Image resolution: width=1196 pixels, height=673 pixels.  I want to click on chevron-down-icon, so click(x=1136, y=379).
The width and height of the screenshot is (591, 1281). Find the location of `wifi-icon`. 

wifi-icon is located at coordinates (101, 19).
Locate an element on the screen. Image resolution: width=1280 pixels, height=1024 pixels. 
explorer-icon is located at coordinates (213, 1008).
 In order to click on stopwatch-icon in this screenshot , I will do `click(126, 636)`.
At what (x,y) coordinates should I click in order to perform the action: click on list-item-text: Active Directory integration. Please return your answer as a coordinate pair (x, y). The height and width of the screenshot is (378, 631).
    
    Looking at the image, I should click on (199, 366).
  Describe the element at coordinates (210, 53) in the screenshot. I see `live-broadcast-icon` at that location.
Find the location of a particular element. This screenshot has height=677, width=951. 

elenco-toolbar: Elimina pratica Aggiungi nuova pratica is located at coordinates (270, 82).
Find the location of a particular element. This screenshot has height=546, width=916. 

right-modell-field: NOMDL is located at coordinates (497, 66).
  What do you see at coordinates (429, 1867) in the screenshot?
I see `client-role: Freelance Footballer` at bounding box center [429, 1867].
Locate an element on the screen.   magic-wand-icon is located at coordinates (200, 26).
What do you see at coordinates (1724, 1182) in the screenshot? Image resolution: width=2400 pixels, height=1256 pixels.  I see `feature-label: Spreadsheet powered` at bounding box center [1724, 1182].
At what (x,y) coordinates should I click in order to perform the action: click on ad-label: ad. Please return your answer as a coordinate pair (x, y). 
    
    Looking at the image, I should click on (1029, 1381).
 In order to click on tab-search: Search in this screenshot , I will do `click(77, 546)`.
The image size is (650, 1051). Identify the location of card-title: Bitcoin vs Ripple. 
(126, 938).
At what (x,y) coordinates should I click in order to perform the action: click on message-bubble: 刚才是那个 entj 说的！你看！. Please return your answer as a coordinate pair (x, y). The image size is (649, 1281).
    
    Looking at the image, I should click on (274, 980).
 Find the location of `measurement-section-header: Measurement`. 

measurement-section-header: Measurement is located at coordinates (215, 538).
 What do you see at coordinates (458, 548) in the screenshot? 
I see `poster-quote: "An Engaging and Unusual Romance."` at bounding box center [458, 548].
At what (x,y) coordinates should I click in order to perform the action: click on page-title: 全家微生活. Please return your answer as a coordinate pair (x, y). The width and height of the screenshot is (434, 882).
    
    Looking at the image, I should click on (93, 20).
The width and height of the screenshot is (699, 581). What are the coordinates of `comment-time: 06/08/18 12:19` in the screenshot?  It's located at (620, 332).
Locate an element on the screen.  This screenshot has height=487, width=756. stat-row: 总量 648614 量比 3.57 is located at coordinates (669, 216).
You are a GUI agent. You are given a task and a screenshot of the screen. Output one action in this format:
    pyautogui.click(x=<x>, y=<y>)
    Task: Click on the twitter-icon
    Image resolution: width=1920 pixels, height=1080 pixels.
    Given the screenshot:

▶ **Work to be completed**: Rewrite the lines starting with the line containing "The image size is (650, 1051)." and going on through the line containing "(126, 938).", requests included. Multiply every coordinate in the answers by 1.95 and round to whole numbers, rounding halves up, and leave the numbers in the requests unchanged.

▶ **Output of the task**:
The image size is (650, 1051). Identify the location of card-title: Bitcoin vs Ripple. 
(246, 1829).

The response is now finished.